[Dataset entries]
----------
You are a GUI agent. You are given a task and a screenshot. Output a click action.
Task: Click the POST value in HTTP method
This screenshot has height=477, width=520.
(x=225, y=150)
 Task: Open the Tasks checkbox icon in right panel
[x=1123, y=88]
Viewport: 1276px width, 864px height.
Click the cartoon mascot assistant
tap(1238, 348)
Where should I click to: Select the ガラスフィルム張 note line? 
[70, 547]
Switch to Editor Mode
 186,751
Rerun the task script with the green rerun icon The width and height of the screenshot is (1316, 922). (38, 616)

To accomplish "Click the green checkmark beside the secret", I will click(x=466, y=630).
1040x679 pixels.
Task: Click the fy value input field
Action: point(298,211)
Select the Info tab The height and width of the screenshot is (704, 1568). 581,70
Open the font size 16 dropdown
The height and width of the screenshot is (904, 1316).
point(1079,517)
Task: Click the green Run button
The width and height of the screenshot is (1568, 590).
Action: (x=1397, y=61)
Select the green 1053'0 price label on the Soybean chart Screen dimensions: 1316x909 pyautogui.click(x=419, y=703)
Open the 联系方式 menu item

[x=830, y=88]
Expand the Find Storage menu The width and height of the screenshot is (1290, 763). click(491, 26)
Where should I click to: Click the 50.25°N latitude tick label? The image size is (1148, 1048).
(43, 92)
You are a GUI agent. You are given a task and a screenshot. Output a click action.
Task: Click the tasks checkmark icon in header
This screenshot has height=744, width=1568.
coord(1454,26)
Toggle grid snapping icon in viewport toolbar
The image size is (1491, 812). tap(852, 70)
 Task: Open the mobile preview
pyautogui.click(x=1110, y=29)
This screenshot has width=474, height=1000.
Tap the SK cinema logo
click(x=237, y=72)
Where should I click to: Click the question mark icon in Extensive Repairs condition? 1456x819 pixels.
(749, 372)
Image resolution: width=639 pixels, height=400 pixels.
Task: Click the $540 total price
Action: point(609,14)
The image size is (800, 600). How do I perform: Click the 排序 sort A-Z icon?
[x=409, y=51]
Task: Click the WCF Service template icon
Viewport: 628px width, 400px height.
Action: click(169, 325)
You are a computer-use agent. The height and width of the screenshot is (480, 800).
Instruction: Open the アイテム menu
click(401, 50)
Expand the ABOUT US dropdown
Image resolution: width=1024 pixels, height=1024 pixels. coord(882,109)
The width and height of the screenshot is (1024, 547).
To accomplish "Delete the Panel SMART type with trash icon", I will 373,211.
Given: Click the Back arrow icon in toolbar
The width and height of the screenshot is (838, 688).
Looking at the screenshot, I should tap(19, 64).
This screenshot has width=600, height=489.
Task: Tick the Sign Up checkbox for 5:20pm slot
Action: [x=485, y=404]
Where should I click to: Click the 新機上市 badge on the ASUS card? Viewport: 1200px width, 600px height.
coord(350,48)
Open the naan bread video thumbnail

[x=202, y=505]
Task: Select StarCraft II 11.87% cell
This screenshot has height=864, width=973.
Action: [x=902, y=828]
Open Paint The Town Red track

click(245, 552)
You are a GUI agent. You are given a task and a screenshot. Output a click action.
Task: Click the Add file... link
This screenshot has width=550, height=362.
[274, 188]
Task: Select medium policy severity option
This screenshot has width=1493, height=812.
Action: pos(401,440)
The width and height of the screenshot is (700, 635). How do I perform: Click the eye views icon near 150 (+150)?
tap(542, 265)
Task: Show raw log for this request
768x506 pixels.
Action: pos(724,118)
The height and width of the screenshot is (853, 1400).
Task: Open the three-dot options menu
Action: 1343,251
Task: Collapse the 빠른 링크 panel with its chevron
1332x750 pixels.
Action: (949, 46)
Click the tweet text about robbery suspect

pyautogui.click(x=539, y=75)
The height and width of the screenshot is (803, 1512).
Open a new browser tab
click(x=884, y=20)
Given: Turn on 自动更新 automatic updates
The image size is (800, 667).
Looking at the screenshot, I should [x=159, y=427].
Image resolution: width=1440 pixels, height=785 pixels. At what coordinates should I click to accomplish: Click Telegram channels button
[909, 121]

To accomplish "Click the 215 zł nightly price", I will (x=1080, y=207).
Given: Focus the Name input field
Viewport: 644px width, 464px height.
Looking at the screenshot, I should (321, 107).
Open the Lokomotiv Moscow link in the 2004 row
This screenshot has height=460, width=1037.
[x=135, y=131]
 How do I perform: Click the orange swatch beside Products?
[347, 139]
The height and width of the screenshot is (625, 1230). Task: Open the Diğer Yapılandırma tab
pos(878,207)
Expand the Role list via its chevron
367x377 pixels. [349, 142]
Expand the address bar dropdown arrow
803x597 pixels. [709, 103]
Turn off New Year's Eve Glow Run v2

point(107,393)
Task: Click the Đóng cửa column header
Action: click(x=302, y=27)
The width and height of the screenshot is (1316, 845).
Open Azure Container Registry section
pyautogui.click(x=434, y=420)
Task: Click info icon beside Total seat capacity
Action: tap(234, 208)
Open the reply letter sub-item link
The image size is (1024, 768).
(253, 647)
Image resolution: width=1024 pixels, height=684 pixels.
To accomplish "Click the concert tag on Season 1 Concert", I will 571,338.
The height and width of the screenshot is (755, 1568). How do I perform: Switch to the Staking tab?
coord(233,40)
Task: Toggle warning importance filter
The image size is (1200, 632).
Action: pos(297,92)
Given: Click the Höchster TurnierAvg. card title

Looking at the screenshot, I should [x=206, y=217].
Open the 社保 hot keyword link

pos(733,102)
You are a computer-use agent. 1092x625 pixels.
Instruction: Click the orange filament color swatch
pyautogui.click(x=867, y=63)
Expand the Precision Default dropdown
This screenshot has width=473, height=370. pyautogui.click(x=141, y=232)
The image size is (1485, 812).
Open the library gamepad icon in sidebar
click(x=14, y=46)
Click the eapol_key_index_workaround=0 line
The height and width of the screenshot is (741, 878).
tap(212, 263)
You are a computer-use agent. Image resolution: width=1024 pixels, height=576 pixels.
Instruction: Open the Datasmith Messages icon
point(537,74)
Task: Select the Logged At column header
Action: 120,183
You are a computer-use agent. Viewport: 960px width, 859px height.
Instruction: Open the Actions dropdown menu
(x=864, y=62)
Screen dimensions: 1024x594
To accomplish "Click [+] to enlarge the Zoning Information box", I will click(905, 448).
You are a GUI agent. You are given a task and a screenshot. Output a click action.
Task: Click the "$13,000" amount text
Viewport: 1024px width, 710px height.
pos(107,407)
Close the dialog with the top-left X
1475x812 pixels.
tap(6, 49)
----------
(Exercise details) Return a faithful copy of all the records above.

(Task answer)
You are a GUI agent. You are given a task and a screenshot. Output a click action.
Task: Click the POST value in HTTP method
This screenshot has height=477, width=520.
(x=225, y=150)
 Task: Open the Tasks checkbox icon in right panel
[x=1123, y=88]
Viewport: 1276px width, 864px height.
Click the cartoon mascot assistant
tap(1238, 348)
Where should I click to: Select the ガラスフィルム張 note line? 
[70, 547]
Switch to Editor Mode
 186,751
Rerun the task script with the green rerun icon The width and height of the screenshot is (1316, 922). (38, 616)

To accomplish "Click the green checkmark beside the secret", I will click(x=466, y=630).
1040x679 pixels.
Task: Click the fy value input field
Action: point(298,211)
Select the Info tab The height and width of the screenshot is (704, 1568). 581,70
Open the font size 16 dropdown
The height and width of the screenshot is (904, 1316).
point(1079,517)
Task: Click the green Run button
The width and height of the screenshot is (1568, 590).
Action: (x=1397, y=61)
Select the green 1053'0 price label on the Soybean chart Screen dimensions: 1316x909 pyautogui.click(x=419, y=703)
Open the 联系方式 menu item

[x=830, y=88]
Expand the Find Storage menu The width and height of the screenshot is (1290, 763). click(491, 26)
Where should I click to: Click the 50.25°N latitude tick label? The image size is (1148, 1048).
(43, 92)
You are a GUI agent. You are given a task and a screenshot. Output a click action.
Task: Click the tasks checkmark icon in header
This screenshot has height=744, width=1568.
coord(1454,26)
Toggle grid snapping icon in viewport toolbar
The image size is (1491, 812). tap(852, 70)
 Task: Open the mobile preview
pyautogui.click(x=1110, y=29)
This screenshot has width=474, height=1000.
Tap the SK cinema logo
click(x=237, y=72)
Where should I click to: Click the question mark icon in Extensive Repairs condition? 1456x819 pixels.
(749, 372)
Image resolution: width=639 pixels, height=400 pixels.
Task: Click the $540 total price
Action: point(609,14)
The image size is (800, 600). How do I perform: Click the 排序 sort A-Z icon?
[x=409, y=51]
Task: Click the WCF Service template icon
Viewport: 628px width, 400px height.
Action: click(169, 325)
You are a computer-use agent. The height and width of the screenshot is (480, 800).
Instruction: Open the アイテム menu
click(401, 50)
Expand the ABOUT US dropdown
Image resolution: width=1024 pixels, height=1024 pixels. coord(882,109)
The width and height of the screenshot is (1024, 547).
To accomplish "Delete the Panel SMART type with trash icon", I will 373,211.
Given: Click the Back arrow icon in toolbar
The width and height of the screenshot is (838, 688).
Looking at the screenshot, I should tap(19, 64).
This screenshot has width=600, height=489.
Task: Tick the Sign Up checkbox for 5:20pm slot
Action: [x=485, y=404]
Where should I click to: Click the 新機上市 badge on the ASUS card? Viewport: 1200px width, 600px height.
coord(350,48)
Open the naan bread video thumbnail

[x=202, y=505]
Task: Select StarCraft II 11.87% cell
This screenshot has height=864, width=973.
Action: [x=902, y=828]
Open Paint The Town Red track

click(245, 552)
You are a GUI agent. You are given a task and a screenshot. Output a click action.
Task: Click the Add file... link
This screenshot has width=550, height=362.
[274, 188]
Task: Select medium policy severity option
This screenshot has width=1493, height=812.
Action: pos(401,440)
The width and height of the screenshot is (700, 635). How do I perform: Click the eye views icon near 150 (+150)?
tap(542, 265)
Task: Show raw log for this request
768x506 pixels.
Action: pos(724,118)
The height and width of the screenshot is (853, 1400).
Task: Open the three-dot options menu
Action: 1343,251
Task: Collapse the 빠른 링크 panel with its chevron
1332x750 pixels.
Action: (949, 46)
Click the tweet text about robbery suspect

pyautogui.click(x=539, y=75)
The height and width of the screenshot is (803, 1512).
Open a new browser tab
click(x=884, y=20)
Given: Turn on 自动更新 automatic updates
The image size is (800, 667).
Looking at the screenshot, I should [x=159, y=427].
Image resolution: width=1440 pixels, height=785 pixels. At what coordinates should I click to accomplish: Click Telegram channels button
[909, 121]

To accomplish "Click the 215 zł nightly price", I will (x=1080, y=207).
Given: Focus the Name input field
Viewport: 644px width, 464px height.
Looking at the screenshot, I should (321, 107).
Open the Lokomotiv Moscow link in the 2004 row
This screenshot has height=460, width=1037.
[x=135, y=131]
 How do I perform: Click the orange swatch beside Products?
[347, 139]
The height and width of the screenshot is (625, 1230). Task: Open the Diğer Yapılandırma tab
pos(878,207)
Expand the Role list via its chevron
367x377 pixels. [349, 142]
Expand the address bar dropdown arrow
803x597 pixels. [709, 103]
Turn off New Year's Eve Glow Run v2

point(107,393)
Task: Click the Đóng cửa column header
Action: click(x=302, y=27)
The width and height of the screenshot is (1316, 845).
Open Azure Container Registry section
pyautogui.click(x=434, y=420)
Task: Click info icon beside Total seat capacity
Action: tap(234, 208)
Open the reply letter sub-item link
The image size is (1024, 768).
(253, 647)
Image resolution: width=1024 pixels, height=684 pixels.
To accomplish "Click the concert tag on Season 1 Concert", I will 571,338.
The height and width of the screenshot is (755, 1568). How do I perform: Switch to the Staking tab?
coord(233,40)
Task: Toggle warning importance filter
The image size is (1200, 632).
Action: pos(297,92)
Given: Click the Höchster TurnierAvg. card title

Looking at the screenshot, I should [x=206, y=217].
Open the 社保 hot keyword link

pos(733,102)
You are a computer-use agent. 1092x625 pixels.
Instruction: Click the orange filament color swatch
pyautogui.click(x=867, y=63)
Expand the Precision Default dropdown
This screenshot has width=473, height=370. pyautogui.click(x=141, y=232)
The image size is (1485, 812).
Open the library gamepad icon in sidebar
click(x=14, y=46)
Click the eapol_key_index_workaround=0 line
The height and width of the screenshot is (741, 878).
tap(212, 263)
You are a computer-use agent. Image resolution: width=1024 pixels, height=576 pixels.
Instruction: Open the Datasmith Messages icon
point(537,74)
Task: Select the Logged At column header
Action: 120,183
You are a computer-use agent. Viewport: 960px width, 859px height.
Instruction: Open the Actions dropdown menu
(x=864, y=62)
Screen dimensions: 1024x594
To accomplish "Click [+] to enlarge the Zoning Information box", I will click(905, 448).
You are a GUI agent. You are given a task and a screenshot. Output a click action.
Task: Click the "$13,000" amount text
Viewport: 1024px width, 710px height.
pos(107,407)
Close the dialog with the top-left X
1475x812 pixels.
tap(6, 49)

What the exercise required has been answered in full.